Anne Vanderdonckt

Attention, secrets de famille!

Anne Vanderdonckt
Anne Vanderdonckt Directrice de la rédaction

Anne Vanderdonckt observe la société, ses évolutions, ses progrès, ses incohérences. Partage ses doutes, ses interrogations, ses enthousiasmes. Quand elle se moque, ce n’est jamais que d’elle-même.

Comme la plupart des enfants, j’ai entretenu le fantasme que mes vrais parents étaient non ceux de tous les jours, obligés de me frustrer pour me faire grandir, mais des princes, bons et beaux, qui me retrouveraient un jour. Ce roman des origines n’est jamais qu’une étape normale dans la vie de l’enfant, dont il se souviendra ou non. Dont il gardera éventuellement un petit sentiment de culpabilité.

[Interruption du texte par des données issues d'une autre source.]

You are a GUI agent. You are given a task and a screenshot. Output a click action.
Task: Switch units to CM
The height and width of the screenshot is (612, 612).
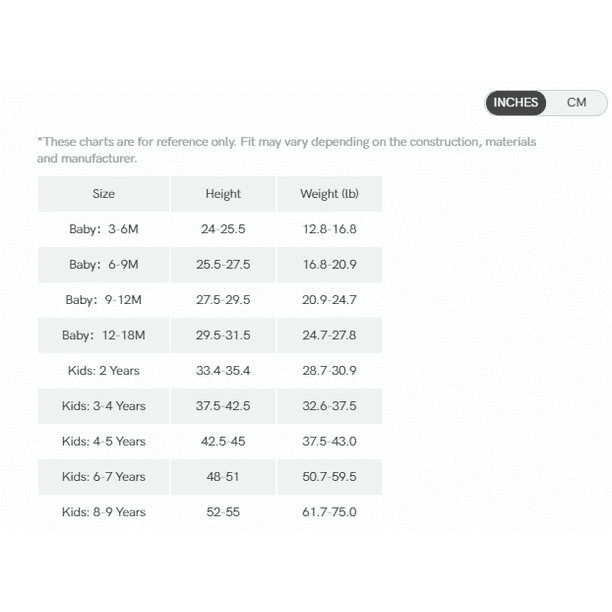[576, 103]
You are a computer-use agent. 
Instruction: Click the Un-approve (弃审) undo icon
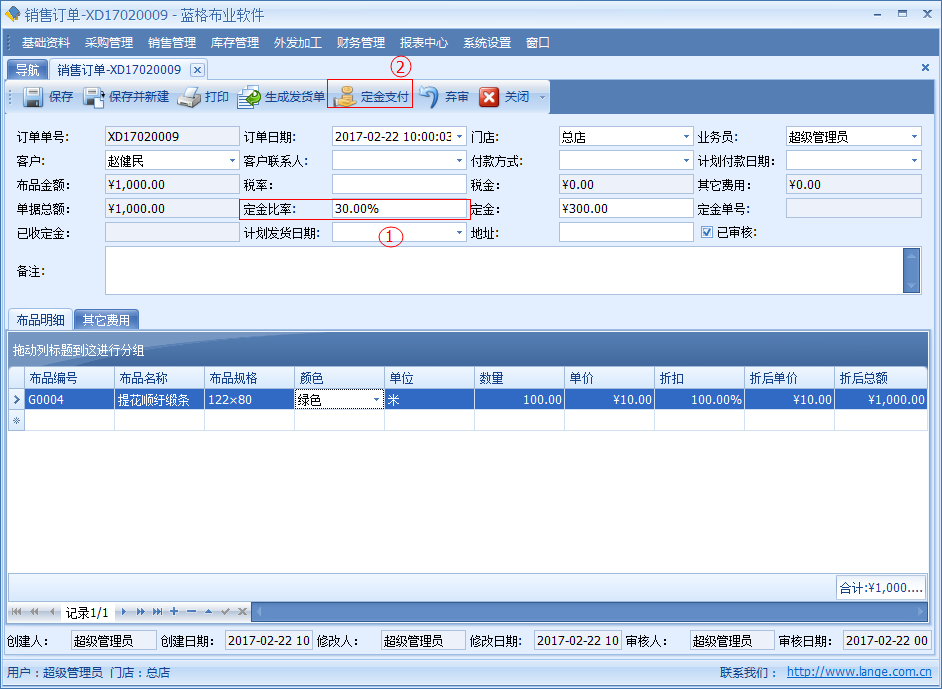click(429, 97)
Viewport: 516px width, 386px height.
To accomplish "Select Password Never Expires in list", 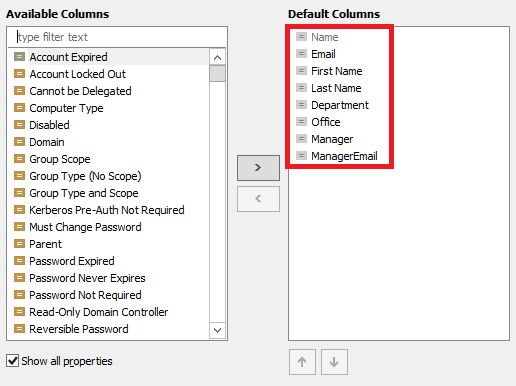I will click(x=87, y=278).
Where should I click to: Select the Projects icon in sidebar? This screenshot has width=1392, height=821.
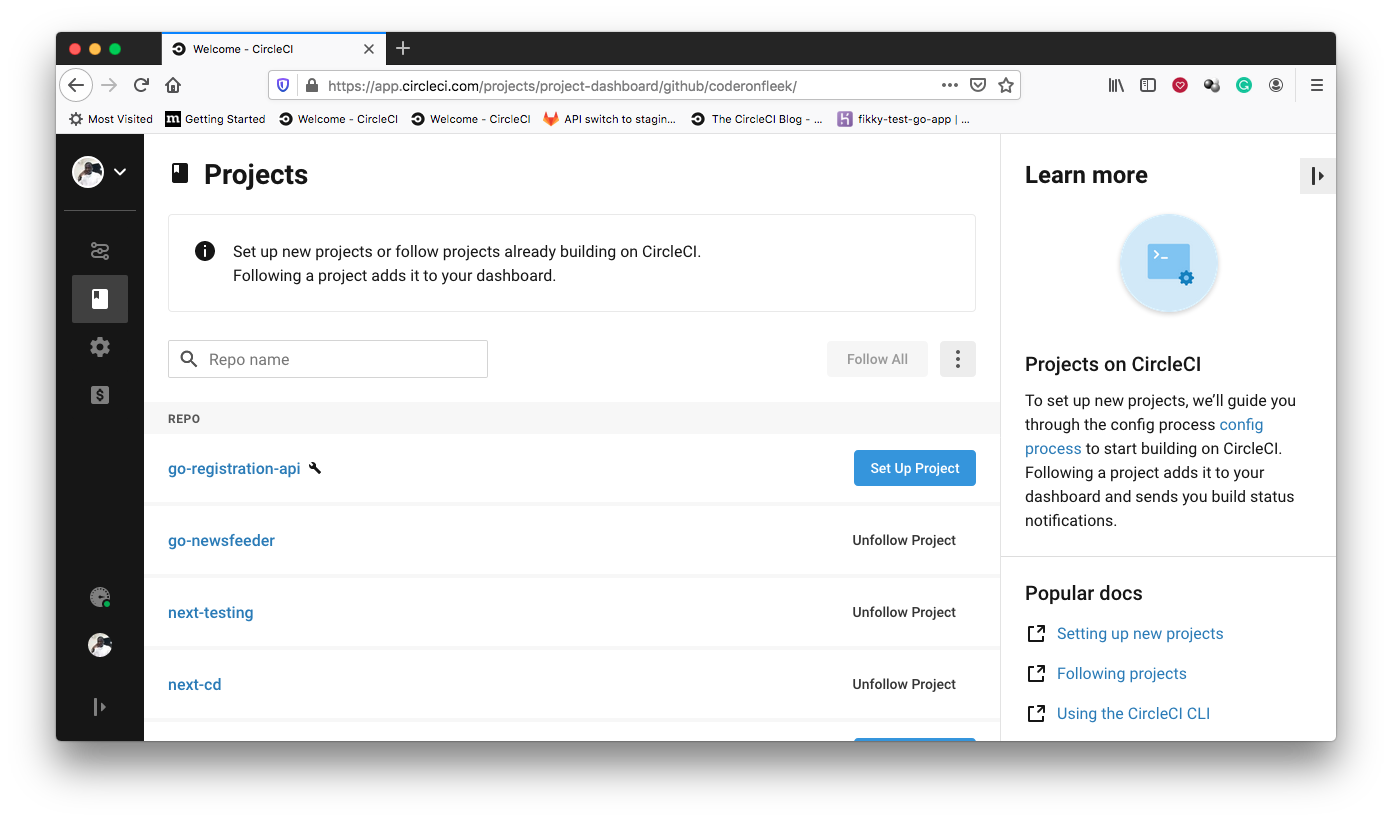coord(100,298)
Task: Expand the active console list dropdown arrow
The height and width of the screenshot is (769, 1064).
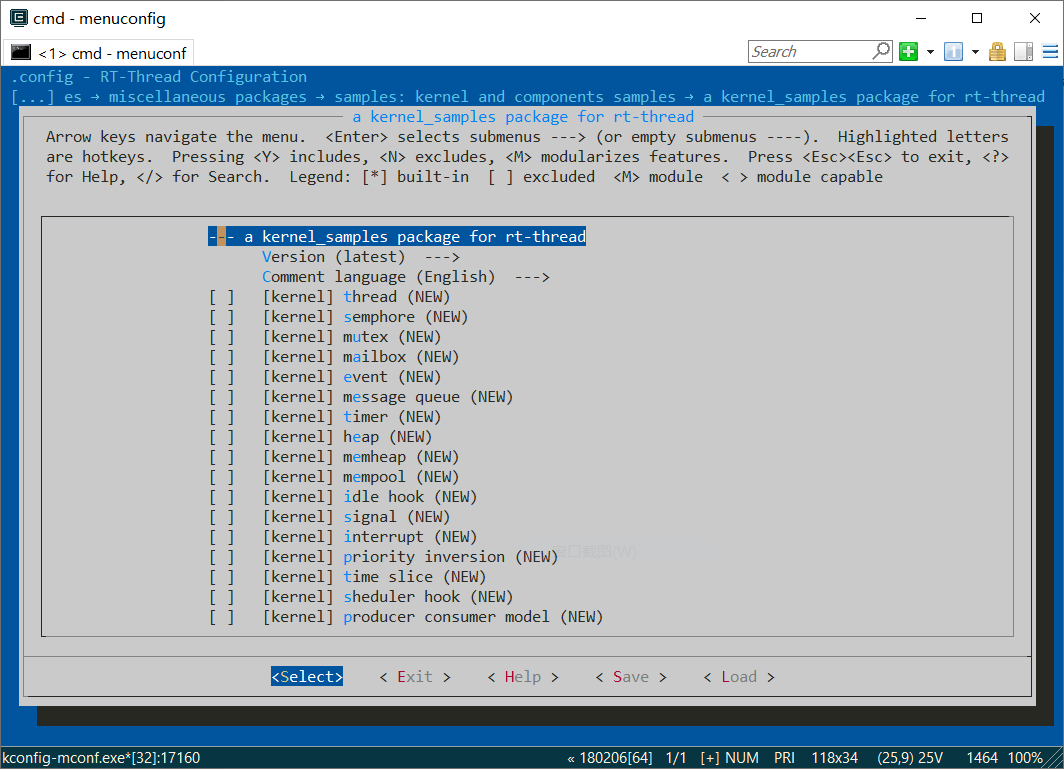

Ce qui n’est pas mon cas, mes parents ayant toujours écouté respectueusement ce genre de récits avec un sérieux mâtiné d’amusement.

Dans ma famille, il n’y avait ni secrets ni cachotteries ; tout se discutait à table, à charge de ne pas « répéter » à l’extérieur. Les questions les plus privées attendaient néanmoins le moment de la vaisselle où le comité se faisait plus restreint.

En revanche, personne ne rendait visite sans avoir prévenu de son heure d’arrivée. Et aucun tiroir n’était fermé à clé car personne n’aurait eu l’idée de visiter celui de l’autre en dehors de la présence de son propriétaire. Les verrous étaient invisibles et parfaitement intégrés.

A priori, pas de secrets importants donc, ni à fantasmer ni à craindre. Sauf que... connaît-on vraiment la vie des gens, même nos proches les plus proches?

C’est dans ce sens, entre autres, que j’ai vécu le fait de devoir vider l’appartement de mes parents comme une vraie violence. Envers eux, qui étaient encore en vie, qui, en dépit de leur dépendance, étaient toujours mes parents avec tout le respect que cela entend, et dont on fouillait l’intimité. Envers moi qui n’avait aucune envie de regarder par le trou de la serrure, de connaître tous les détails de leur vie, y compris les plus prosaïques. Me tenir la tête des deux mains en découvrant le nombre invraisemblable de godasses qu’il y avait dans cette maison, mais de quel droit? Et pourquoi ils gardaient ça? Et pourquoi ils avaient acheté ça? Et pourquoi ils avaient rangé un anorak taché plutôt que de l’envoyer au pressing? Tout en s’en défendant de toutes ses forces, on tombe vite dans le jugement.

Je ne peux pas oublier cette réflexion de cette voisine, dans l’incapacité de faire son ménage, qui m’a dit un jour: « Tu vois, le plus terrible, ce sont tous ces inconnus qui vont dans tes tiroirs et en deviennent les maîtres par la force des choses. »

Et puis, il y a tous les papiers à éplucher, les photos d’un temps qu’on n’a pas connu à rassembler. Aucun secret là-dedans. Aucun prince venant déposer un enfant dans un berceau. Encore que, si l’on y réfléchit bien, le secret qui répond le mieux à sa définition n’est pas celui qui ne dévoile pas la vérité, mais celui qui reste insoupçonné. On sait maintenant à quel point un non-dit peut aussi affecter la vie des gens sans qu’ils soupçonnent l’origine de leur malaise.

Alors, quel secret? Peut-être que quand même... On ne peut s’empêcher de fantasmer... Et d’être fasciné par ces récits de vérités qui éclatent post-mortem sans libérer l’explication complète, laissant les survivants avec leurs suppositions et leurs extrapolations. On imagine à quel point cela peut être destructeur pour celui qui découvre cette bombe... Et contrairement au géniteur princier charmant, cela existe.